Peak Scoring with heavy peptides tilman werner  2021-01-08 02:11
 

Dear Skyline Team,

Happy new year - thank you for this amazing tool!
I have a question regarding peak scoring. I have run a PRM experiment with spiked in heavy peptides to detect several cytokines. Some we could clearly detect, but with others the results are shaky and we are not really sure if we should count the peptides as detected in our sample or not. The main issue is which peaks to already count as a fragment pattern and which ones to discard as noise.
I was wondering if there is a tool in Skyline that allowed us to calculate something like a Q-value for the peaks by using the heavy peptide peaks as input/template instead of a seperately generated peptide library? Or is there another way to discern signal from noise in the presence of heavy peptide standards?

Thank you for your great work: Skyline is by far the fastest way to go from measurement to shiny result!
Best wishes,
Tilman

 
 
Brendan MacLean responded:  2021-01-13 16:39

Hi Tilman,
Generally in the presence of heavy standards, Skyline scores the heavy standard and then just quantifies the signal on the light channel. Skyline has background subtraction, which should reduce the noise contribution considerably, but it can also be advisable to perform some assay development ahead of time to determine which transitions may have interference and therefore should be marked as not quantitative, which would keep them from contributing to the TotalArea or light:heavy ratio.

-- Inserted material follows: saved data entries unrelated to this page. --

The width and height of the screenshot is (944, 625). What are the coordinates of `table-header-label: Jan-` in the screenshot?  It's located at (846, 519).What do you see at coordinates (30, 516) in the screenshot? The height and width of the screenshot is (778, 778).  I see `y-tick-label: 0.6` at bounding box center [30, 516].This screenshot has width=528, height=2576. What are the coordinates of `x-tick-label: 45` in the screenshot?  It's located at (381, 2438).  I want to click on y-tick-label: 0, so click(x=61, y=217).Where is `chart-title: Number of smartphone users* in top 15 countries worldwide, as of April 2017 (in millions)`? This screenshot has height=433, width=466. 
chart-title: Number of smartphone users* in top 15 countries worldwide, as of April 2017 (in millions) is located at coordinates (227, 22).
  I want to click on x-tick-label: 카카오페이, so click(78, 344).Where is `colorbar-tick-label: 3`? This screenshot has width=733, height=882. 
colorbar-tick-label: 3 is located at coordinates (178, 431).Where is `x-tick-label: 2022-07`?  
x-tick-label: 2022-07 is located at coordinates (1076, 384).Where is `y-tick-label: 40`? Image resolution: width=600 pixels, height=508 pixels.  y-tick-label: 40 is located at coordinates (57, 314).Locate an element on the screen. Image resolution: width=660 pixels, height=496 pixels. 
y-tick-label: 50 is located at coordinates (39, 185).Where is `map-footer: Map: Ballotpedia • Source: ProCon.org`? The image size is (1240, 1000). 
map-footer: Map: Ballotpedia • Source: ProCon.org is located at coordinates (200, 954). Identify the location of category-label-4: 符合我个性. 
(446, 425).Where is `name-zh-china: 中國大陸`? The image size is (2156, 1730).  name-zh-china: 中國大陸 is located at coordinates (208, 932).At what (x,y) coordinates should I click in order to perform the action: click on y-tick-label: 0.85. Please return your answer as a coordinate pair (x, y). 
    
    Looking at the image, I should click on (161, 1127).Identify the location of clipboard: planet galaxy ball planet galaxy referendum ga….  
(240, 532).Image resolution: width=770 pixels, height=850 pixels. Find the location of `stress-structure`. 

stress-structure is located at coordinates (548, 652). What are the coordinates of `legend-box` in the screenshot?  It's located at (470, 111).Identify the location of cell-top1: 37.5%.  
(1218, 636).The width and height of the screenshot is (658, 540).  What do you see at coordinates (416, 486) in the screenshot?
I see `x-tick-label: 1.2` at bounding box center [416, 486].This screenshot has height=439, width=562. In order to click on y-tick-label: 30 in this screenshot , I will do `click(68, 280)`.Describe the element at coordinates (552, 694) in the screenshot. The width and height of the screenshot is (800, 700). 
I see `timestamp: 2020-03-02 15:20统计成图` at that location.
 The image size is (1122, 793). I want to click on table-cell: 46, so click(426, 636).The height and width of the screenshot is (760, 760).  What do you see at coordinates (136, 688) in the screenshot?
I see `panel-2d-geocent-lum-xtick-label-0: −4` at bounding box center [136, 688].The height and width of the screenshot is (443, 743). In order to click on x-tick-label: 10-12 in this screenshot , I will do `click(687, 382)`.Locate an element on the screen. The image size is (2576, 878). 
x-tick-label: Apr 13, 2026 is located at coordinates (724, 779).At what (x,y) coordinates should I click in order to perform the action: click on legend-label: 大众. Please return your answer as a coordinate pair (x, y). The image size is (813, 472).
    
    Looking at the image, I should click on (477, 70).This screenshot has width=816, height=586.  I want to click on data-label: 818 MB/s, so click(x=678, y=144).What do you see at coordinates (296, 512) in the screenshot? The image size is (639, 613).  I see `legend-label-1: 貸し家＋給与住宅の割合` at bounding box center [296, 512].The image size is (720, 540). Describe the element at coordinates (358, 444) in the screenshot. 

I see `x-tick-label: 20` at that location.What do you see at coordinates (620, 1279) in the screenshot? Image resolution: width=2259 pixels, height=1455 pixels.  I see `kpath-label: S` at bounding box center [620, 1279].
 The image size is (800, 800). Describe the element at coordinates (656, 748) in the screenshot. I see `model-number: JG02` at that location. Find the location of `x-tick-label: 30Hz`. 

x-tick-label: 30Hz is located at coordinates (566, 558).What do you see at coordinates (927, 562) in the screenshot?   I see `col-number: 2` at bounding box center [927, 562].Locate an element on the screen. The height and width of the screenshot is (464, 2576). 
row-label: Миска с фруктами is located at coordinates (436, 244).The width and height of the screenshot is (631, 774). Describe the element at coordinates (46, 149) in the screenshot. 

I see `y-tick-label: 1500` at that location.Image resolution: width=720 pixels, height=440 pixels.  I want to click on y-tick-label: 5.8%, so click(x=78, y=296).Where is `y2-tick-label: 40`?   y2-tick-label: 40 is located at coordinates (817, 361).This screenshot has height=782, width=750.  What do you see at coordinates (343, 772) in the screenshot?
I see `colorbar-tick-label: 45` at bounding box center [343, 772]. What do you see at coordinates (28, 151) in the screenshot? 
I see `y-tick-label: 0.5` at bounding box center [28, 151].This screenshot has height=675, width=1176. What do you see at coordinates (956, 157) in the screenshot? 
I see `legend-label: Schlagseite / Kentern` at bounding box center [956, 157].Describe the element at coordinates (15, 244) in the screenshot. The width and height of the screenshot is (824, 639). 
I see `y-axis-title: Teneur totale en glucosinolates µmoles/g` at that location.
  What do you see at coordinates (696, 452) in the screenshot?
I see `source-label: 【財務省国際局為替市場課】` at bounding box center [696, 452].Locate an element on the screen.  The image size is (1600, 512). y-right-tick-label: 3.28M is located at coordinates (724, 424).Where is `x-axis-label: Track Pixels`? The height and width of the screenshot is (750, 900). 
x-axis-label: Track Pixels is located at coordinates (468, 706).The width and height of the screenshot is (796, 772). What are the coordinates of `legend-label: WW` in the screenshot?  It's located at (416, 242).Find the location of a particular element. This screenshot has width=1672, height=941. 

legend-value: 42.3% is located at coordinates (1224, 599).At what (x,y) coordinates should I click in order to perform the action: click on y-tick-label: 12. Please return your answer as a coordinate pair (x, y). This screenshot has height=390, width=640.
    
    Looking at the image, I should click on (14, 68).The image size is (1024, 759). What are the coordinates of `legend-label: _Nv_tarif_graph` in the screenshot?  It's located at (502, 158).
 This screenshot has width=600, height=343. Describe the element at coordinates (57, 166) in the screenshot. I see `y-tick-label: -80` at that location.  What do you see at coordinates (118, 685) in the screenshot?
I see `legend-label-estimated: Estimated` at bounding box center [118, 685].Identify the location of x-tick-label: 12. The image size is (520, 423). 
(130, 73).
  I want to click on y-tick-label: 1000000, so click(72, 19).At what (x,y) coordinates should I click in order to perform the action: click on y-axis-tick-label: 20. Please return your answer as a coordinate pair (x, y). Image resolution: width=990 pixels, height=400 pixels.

It is generally enough to prove you are integrating the right retention time range based on consistency of your detection of the across replicates, based on intensity and retention time.

If you really want a q value, you can look into using mProphet in Skyline, described in the Advanced Peak Picking tutorial, but this is now considered most appropriate for larger-scale methods like DIA, and usually without injected standards.

Hope this helps. Sorry for not getting back to you sooner.